The JavaTM Web Services Tutorial
Home
TOC
PREV TOP NEXT

Generating XML from an Arbitrary Data Structure

In this section, you'll use an XSLT transformer to converting an arbitrary data structure to XML.

In general outline, then, you're going to:

  1. Modify an existing program that reads the data and modify it to generate SAX events. (Whether that is a real parser or simply a data filter of some kind is irrelevant for the moment.)
  2. You'll then use the SAX "parser" to construct a SAXSource for the transformation.
  3. You'll use the same StreamResult object you created in the last exercise, so you can see the results. (But note that you could just as easily create a DOMResult object to create a DOM in memory.)
  4. You'll wire the source to the result, using the XSLT transformer object to make the conversion.

For starters, you need a data set you want to convert and some program which is capable of reading the data. In the next two sections, you'll create a simple data file and a program that reads it.

Creating a Simple File

We'll start by creating a data set for an address book. You can duplicate the process, if you like, or simply make use of the data stored in PersonalAddressBook.ldif.

The file shown below was produced by creating a new address book in Netscape messenger, giving it some dummy data (one address card) and then exporting it in LDIF format. Figure 1 shows the address book entry that was created.

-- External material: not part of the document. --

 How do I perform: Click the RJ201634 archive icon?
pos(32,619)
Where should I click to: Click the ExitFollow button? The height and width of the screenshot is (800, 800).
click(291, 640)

Figure 1 Address Book Entry

Exporting the address book produces a file like the one shown below. The parts of the file that we care about are shown in bold.

dn: cn=Fred Flinstone,mail=fred@barneys.house	
modifytimestamp: 20010409210816Z	
cn: Fred Flinstone	
xmozillanickname: Fred	
mail: Fred@barneys.house	
xmozillausehtmlmail: TRUE	
givenname: Fred	
sn: Flinstone	
telephonenumber: 999-Quarry	
homephone: 999-BedrockLane	
facsimiletelephonenumber: 888-Squawk	
pagerphone: 777-pager	
cellphone: 555-cell	
xmozillaanyphone: 999-Quarry	
objectclass: top	
objectclass: person
 

Note that each line of the file contains a variable name, a colon, and a space followed by a value for the variable. The "sn" variable contains the person's surname (last name) and, for some reason, the variable "cn" contains the DisplayName field from the address book entry.


Note: LDIF stands for LDAP Data Interchange Format, according to the Netscape pages. And LDAP, turn, stands for Lightweight Directory Access Protocol. I prefer to think of LDIF as the "Line Delimited Interchange Format", since that is pretty much what it is.

Creating a Simple Parser

The next step is to create a program that parses the data. Again, you can follow the process to write your own if you like, or simply make a copy of the program so you can use it to do the XSLT-related exercises that follow.


Note: The code discussed in this section is in AddressBookReader01.java. The output is in AddressBookReaderLog01.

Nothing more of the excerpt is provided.